[START OF Document section]

104 Years of OOH Advertising Research

Rick Wilson, Associate Professor of Marketing, Texas State University

A recent publication in the Journal of Advertising reviewed 454 articles spanning 104 years of academic research in OOH advertising and generated 20 research questions for academics and practitioners to move OOH advertising research forward and increase its visibility.

At a high level, the review finds 54% of academic research focus on ad management topics like creativity, message processing, and media planning while the remaining 46% discuss public policy issues like regulations and ethical concerns (e.g., driver safety and the advertising of harmful products and objectionable content near vulnerable populations). Scholarly interest in OOH advertising research is appreciably multidisciplinary extending beyond marketing and communications to include law, health sciences, transportation, engineering, urban planning, and computer sciences.

A few highlights from the 104-year OOH advertising research review:

  • Creativity appears not to increase message processing unless OOH media is conspicuously placed.
  • Consumer interest in advertised content (e.g., message content or advertised brand) appears to enhance message processing more than consumer interest with the context of where the ad is placed (e.g., sports and an ad in an arena).

[END OF Document section]
[START OF Material]

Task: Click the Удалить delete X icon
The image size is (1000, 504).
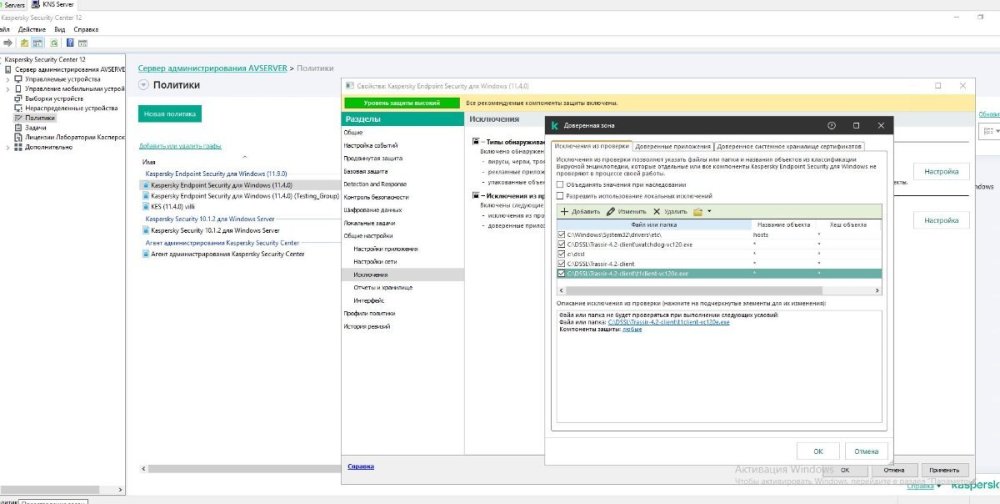Action: point(656,212)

[END OF Material]

**What is required:** Could you continue the article on 104 years of OOH advertising research, starting after its last bullet point about consumer interest in advertised content?

**Output for this task:**
  • Current categorization of OOH media by format appears inadequate to address the unique considerations art directors and media planners have in designing and selecting ads to maximize attention capture and promote message processing in complex OOH environments.
  • To solve advertising problems, researchers in the hard sciences are leveraging big data, such as social media check-ins, geotagged Twitter posts, bike rental and taxi trajectory data, Bluetooth, and GPS, to estimate audience measurement, segmentation, and pricing.
  • Several topics are under researched in academia, including programmatic ad buying, behavioral KPIs (compared to recall, recognition, and attitudes), mobile OOH (e.g., bus, taxi versus billboards), and environmentally responsible production of OOH media.
  • The link between OOH advertising and auto accidents appears unproven, but more evidence connects it with driver inattention and other driving errors.
  • While harmful content and message appeals are not consistently and disproportionately found in areas where vulnerable populations live and congregate, enough data suggests it is a problem in some markets.=

Dr. Rick T. Wilson is an associate professor of marketing at Texas State University in San Marcos, Texas and studies OOH advertising. He can be reached at rick.t.wilson@txstate.edu.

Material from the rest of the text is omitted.